01:37 03-01-2026
Cuándo cargar al 100% las baterías LFP y por qué importa
Muchos conductores de eléctricos siguen una pauta sencilla: mantener la batería entre el 80 y el 90% y reservar el 100% para la víspera de un viaje largo. Con las baterías LFP (litio‑ferrofosfato), la lógica puede ser diferente. Lo dicen los propios coches: en algunas versiones del Mustang Mach‑E, Ford aconseja llegar al 100% al menos una vez al mes, y en los Tesla equipados con LFP, la compañía durante mucho tiempo recomendó dejar el límite en el 100% y alcanzar una carga completa al menos una vez por semana. Un mensaje que, aunque sorprenda a quien viene de otras químicas, busca un objetivo claro.
El punto no es que la química LFP “prefiera” vivir con un alto nivel de carga; la clave está en el sistema de gestión de la batería (BMS). El BMS estima el estado y la autonomía a partir de voltaje, corriente y temperatura. Como la curva de voltaje de las LFP es más plana en la zona intermedia, si se omiten cargas periódicas al 100% resulta más difícil calibrar con precisión. Una carga completa ayuda al BMS a reajustar sus límites y mejora la fiabilidad con la que el coche indica qué queda y hasta dónde puede llegar. En el uso diario, esa previsibilidad marca la diferencia.
La LFP suele ser más barata de producir, se considera más estable térmicamente y a menudo dura más, pero trae contrapartidas: menor densidad energética —a igualdad de condiciones, menos autonomía— y peor rendimiento en frío intenso. De ahí que la LFP sea habitual en versiones más asequibles, como los Tesla Model 3/Model Y estándar y los acabados de entrada de otros modelos, acercando el coche eléctrico al gran público. Un compromiso que tiene sentido para muchas necesidades reales.

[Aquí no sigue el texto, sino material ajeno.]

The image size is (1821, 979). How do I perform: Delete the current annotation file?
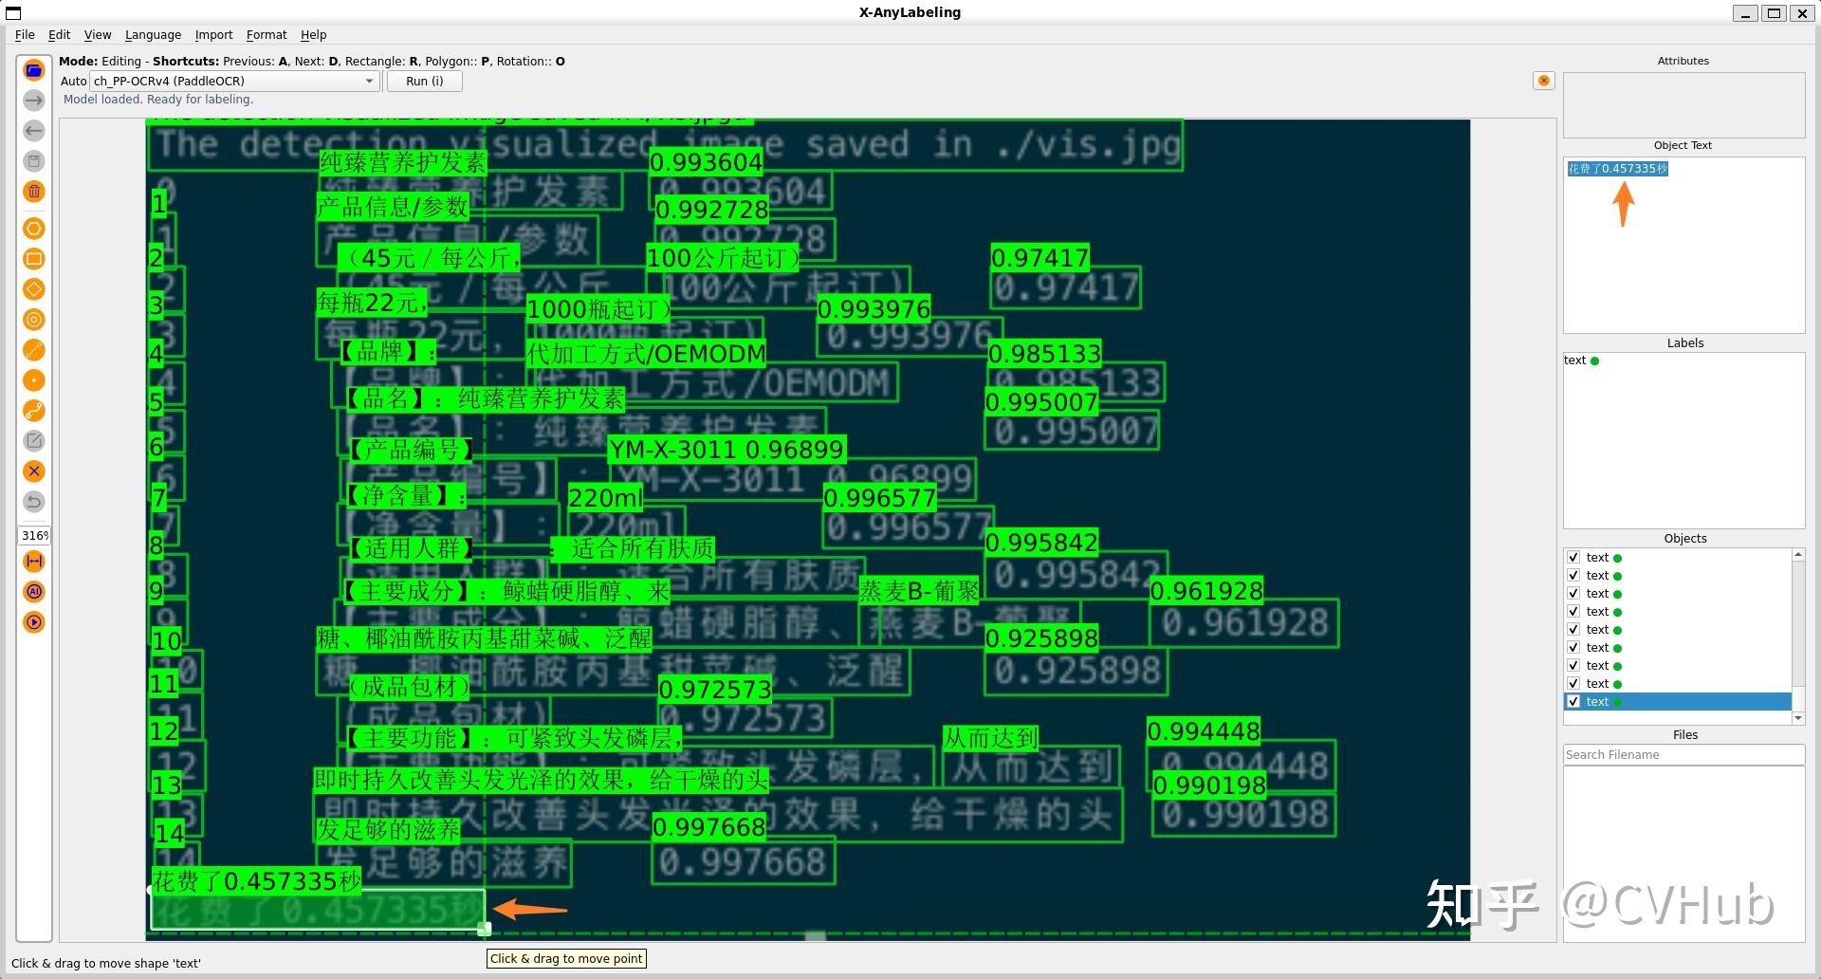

Aun así, convertir el 100% en una regla universal no es la respuesta. Hay indicios de que las cargas completas muy frecuentes pueden acelerar procesos indeseados dentro de las celdas, aunque en la práctica hay muchos eléctricos con LFP que apenas muestran pérdida de capacidad incluso cargando al 100% con regularidad. Lo sensato es seguir a tu coche y su manual: si el fabricante pide un 100% una vez a la semana o una vez al mes, conviene hacer exactamente eso en lugar de aplicar normas ajenas. Esa disciplina evita sorpresas y mantiene la experiencia de uso en línea con lo que promete el indicador de autonomía.